In other words, there are no hard-and-fast rules about what you should be focusing on. Or, even if you’re focused on the breath, there are no hard-and-fast rules about where you should focus.

This is a common theme in the forest tradition. Ajaan Mun didn’t have an Ajaan Mun meditation technique, and he didn’t create a lot of rules about how it had to be done. He’d give his students a topic and then send them off, leaving it up to them to figure out how they’d get their minds to settle down around that topic. With a lot of time out in the forest, you could experiment, find out what you found engaging, find out what helped you settle down—whether it was simply the desire to give the mind some rest and some peace, or if you had to convince it of the need to settle down by thinking about all the dismaying aspects of being stuck in this process of samsara. Whatever pulled you into the present and helped you stay there: As long as it worked, it was Dhamma.

This is the attitude you should bring to the present moment. Some people say, “You want to practice concentration? Well, try not to have craving, try not to be attached.” But you’ve got to have craving; you’ve got to be attached if you’re going to have that focal point where the mind is going to stay, and be willing to stay, be happy to stay, to get pleasure out of staying.

So try to take an interest in the breath. Give yourself reasons to stay. If the mind gets bored, give it variations in the breath, variations in your focal point. There are lots of ways you can stay with the breathing, lots of ways you can conceive the breath process in the body. Some things we can learn from tai chi or Chinese teachings on chi, on how it’s supposed to flow. There are other things we can learn on our own. Experiment. Whatever you find congenial, whatever you find satisfying, if it helps the mind stay with the body in the present moment with a sense of well-being, that’s Dhamma. The more you bring your own ingenuity to the practice, the more it becomes your practice—not some foreign thing that’s imposed on the mind, but a way of getting in touch with what’s going on in your very own mind, and learning how to nudge it in skillful directions.

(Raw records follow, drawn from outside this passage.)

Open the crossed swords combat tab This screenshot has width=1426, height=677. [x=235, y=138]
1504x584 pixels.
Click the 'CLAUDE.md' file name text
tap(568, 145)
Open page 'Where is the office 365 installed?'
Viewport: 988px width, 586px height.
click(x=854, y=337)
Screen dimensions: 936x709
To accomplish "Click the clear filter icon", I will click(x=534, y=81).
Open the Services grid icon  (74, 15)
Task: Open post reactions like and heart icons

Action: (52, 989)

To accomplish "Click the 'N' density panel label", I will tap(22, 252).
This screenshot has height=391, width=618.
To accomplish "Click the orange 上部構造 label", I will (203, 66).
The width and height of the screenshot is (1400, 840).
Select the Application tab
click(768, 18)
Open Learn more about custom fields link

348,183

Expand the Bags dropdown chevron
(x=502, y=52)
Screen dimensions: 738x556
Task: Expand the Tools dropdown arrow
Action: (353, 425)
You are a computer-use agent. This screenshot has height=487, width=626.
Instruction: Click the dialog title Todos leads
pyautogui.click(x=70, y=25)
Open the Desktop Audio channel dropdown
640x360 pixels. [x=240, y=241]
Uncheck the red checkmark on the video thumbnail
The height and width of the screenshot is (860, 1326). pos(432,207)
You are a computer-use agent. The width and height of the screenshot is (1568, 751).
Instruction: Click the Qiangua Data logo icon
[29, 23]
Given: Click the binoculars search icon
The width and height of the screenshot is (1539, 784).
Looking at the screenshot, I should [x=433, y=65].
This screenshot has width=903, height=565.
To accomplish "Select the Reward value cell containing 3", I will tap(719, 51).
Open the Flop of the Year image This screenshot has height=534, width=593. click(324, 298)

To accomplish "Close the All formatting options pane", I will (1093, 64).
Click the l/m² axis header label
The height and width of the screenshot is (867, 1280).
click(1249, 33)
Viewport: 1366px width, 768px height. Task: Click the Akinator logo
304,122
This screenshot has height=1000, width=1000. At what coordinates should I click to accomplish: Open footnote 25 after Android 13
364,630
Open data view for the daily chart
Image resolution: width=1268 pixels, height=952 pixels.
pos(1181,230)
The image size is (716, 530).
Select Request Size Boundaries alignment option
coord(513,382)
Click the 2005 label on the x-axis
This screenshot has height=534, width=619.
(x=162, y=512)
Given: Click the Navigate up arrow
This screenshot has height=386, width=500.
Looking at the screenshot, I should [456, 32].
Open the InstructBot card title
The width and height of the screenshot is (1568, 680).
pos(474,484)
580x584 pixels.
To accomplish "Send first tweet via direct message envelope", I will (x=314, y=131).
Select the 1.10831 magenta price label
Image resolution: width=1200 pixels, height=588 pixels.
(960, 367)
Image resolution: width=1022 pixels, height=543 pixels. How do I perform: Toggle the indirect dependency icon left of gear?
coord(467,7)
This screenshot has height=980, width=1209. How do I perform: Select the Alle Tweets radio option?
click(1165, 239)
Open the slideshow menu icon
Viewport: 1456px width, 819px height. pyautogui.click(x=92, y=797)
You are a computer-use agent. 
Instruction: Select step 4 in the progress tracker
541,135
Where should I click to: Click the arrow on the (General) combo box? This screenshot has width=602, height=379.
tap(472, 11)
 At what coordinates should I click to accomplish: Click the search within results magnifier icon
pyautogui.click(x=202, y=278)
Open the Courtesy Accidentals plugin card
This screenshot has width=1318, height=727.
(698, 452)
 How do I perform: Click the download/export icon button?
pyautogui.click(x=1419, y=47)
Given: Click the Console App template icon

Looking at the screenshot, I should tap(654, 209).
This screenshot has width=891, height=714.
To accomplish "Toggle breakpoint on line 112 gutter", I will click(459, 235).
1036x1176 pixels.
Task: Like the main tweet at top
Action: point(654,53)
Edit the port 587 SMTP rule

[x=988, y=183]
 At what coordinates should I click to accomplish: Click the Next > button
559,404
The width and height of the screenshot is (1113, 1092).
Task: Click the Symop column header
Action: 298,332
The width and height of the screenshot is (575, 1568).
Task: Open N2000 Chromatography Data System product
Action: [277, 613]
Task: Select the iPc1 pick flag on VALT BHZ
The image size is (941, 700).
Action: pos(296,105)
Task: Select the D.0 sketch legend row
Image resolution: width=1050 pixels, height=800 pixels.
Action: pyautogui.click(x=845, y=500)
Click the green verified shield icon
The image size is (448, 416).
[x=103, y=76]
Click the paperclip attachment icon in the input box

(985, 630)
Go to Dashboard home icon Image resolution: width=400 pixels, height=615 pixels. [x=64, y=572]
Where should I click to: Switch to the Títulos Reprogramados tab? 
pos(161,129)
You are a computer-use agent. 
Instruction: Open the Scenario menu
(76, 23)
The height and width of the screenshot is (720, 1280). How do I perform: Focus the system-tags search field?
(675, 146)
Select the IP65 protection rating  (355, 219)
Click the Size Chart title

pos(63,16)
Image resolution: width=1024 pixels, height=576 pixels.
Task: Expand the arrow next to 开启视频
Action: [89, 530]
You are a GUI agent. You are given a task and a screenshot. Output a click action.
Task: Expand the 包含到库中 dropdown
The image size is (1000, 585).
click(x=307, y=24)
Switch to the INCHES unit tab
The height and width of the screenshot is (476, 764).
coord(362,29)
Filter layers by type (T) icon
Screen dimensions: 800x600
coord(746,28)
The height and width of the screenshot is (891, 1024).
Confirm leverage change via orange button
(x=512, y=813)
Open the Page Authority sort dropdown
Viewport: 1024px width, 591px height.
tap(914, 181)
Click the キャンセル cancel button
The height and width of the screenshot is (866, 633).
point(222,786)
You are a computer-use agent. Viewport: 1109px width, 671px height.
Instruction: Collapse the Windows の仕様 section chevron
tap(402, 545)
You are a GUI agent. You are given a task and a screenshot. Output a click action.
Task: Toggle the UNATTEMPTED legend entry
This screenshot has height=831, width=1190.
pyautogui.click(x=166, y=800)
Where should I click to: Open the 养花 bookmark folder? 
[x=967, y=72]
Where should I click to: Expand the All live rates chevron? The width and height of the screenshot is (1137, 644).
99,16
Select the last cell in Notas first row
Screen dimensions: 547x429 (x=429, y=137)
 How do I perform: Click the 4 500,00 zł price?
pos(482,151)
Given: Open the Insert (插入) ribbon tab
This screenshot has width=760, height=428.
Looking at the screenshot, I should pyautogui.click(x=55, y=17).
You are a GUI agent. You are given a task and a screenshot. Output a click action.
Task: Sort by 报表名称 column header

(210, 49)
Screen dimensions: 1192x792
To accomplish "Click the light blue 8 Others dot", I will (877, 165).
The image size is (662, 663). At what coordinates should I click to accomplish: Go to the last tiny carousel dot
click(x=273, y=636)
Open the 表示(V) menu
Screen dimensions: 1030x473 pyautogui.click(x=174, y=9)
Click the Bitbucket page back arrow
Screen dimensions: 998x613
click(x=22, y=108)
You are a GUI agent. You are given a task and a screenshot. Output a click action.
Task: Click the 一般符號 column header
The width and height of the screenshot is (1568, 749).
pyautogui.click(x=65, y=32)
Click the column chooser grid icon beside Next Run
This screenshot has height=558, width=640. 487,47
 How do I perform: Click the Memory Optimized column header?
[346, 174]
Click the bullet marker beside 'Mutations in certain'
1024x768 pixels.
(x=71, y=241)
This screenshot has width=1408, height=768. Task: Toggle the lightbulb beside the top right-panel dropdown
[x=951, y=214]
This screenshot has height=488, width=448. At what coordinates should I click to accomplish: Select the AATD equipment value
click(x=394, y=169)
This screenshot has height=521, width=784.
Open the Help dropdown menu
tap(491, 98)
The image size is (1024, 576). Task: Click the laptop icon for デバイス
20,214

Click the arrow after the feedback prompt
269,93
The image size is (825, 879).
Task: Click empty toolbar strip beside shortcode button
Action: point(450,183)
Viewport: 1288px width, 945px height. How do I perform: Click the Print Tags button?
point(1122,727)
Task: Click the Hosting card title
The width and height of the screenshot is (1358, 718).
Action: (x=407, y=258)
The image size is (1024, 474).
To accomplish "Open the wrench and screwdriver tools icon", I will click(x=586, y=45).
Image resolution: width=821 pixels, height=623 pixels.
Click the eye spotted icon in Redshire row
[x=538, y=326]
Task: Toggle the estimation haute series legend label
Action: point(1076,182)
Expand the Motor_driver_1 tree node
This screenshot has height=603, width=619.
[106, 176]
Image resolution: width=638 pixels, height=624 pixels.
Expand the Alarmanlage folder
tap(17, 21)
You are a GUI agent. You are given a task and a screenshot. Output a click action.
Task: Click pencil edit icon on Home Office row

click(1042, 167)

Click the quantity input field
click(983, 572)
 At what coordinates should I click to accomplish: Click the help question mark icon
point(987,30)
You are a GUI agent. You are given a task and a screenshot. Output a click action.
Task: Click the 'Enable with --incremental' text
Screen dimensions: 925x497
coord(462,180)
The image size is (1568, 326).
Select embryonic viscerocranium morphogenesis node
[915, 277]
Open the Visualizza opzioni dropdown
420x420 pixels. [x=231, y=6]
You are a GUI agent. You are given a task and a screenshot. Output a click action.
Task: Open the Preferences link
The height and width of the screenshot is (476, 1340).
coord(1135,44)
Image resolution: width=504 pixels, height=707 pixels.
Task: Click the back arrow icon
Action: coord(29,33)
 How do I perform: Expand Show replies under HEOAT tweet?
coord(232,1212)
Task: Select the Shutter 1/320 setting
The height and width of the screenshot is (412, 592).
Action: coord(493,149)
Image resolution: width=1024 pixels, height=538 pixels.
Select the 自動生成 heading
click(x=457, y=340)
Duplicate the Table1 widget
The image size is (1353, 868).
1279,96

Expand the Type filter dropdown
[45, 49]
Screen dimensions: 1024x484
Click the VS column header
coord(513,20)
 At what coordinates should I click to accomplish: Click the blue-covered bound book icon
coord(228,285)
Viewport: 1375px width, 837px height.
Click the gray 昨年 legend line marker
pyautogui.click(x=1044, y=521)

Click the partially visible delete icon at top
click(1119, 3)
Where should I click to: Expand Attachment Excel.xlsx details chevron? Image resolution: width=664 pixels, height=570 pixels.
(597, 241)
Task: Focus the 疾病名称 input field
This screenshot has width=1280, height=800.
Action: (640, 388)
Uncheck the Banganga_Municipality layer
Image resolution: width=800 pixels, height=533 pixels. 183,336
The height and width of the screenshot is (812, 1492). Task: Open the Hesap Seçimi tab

Learn to use your ingenuity, and use your powers of observation to see what works. Those were probably Ajaan Fuang’s two most common instructions: Be observant. Use your ingenuity. Play with the breath, he would say. Play, not in a lazy, lackadaisical way, but the way a serious athlete would play at a particular sport, wanting to master it, wanting to do it well, up for the challenges that are presented by trying to learn from what’s going on in the body right now, learn from what’s going on in the mind right now. This way, you create a skillful form of bhava where the process of becoming becomes transparent. That’s what lays the foundation for you to really see, and to see through the process, so that you can ultimately get to something beyond.